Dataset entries
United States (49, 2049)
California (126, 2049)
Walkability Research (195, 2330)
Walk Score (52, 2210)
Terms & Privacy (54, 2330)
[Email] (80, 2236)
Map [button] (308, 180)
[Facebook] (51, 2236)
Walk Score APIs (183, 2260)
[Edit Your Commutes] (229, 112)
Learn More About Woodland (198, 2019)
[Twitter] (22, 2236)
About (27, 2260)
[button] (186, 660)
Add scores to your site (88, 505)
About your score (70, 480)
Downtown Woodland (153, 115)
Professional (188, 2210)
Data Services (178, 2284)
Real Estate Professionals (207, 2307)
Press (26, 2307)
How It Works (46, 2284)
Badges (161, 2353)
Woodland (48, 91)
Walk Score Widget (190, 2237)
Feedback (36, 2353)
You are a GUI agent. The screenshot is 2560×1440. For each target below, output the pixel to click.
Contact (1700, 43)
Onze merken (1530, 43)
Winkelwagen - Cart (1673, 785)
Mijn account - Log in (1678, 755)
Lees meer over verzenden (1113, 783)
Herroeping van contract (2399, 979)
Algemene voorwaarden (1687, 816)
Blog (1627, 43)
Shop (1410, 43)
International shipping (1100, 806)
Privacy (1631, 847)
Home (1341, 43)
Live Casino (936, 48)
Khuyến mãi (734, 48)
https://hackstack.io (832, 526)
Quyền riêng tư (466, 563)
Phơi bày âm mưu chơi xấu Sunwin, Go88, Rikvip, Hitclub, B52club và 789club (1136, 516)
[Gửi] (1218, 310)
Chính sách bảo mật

Try it :: Copy word for word the stretch of entries above from the line that has "Walk Score APIs (183, 2260)" through the line that has "Quyền riêng tư (466, 563)", both ends included, and nothing outside it.

Your solution ::
Walk Score APIs (183, 2260)
[Edit Your Commutes] (229, 112)
Learn More About Woodland (198, 2019)
[Twitter] (22, 2236)
About (27, 2260)
[button] (186, 660)
Add scores to your site (88, 505)
About your score (70, 480)
Downtown Woodland (153, 115)
Professional (188, 2210)
Data Services (178, 2284)
Real Estate Professionals (207, 2307)
Press (26, 2307)
How It Works (46, 2284)
Badges (161, 2353)
Woodland (48, 91)
Walk Score Widget (190, 2237)
Feedback (36, 2353)
You are a GUI agent. The screenshot is 2560×1440. For each target below, output the pixel to click.
Contact (1700, 43)
Onze merken (1530, 43)
Winkelwagen - Cart (1673, 785)
Mijn account - Log in (1678, 755)
Lees meer over verzenden (1113, 783)
Herroeping van contract (2399, 979)
Algemene voorwaarden (1687, 816)
Blog (1627, 43)
Shop (1410, 43)
International shipping (1100, 806)
Privacy (1631, 847)
Home (1341, 43)
Live Casino (936, 48)
Khuyến mãi (734, 48)
https://hackstack.io (832, 526)
Quyền riêng tư (466, 563)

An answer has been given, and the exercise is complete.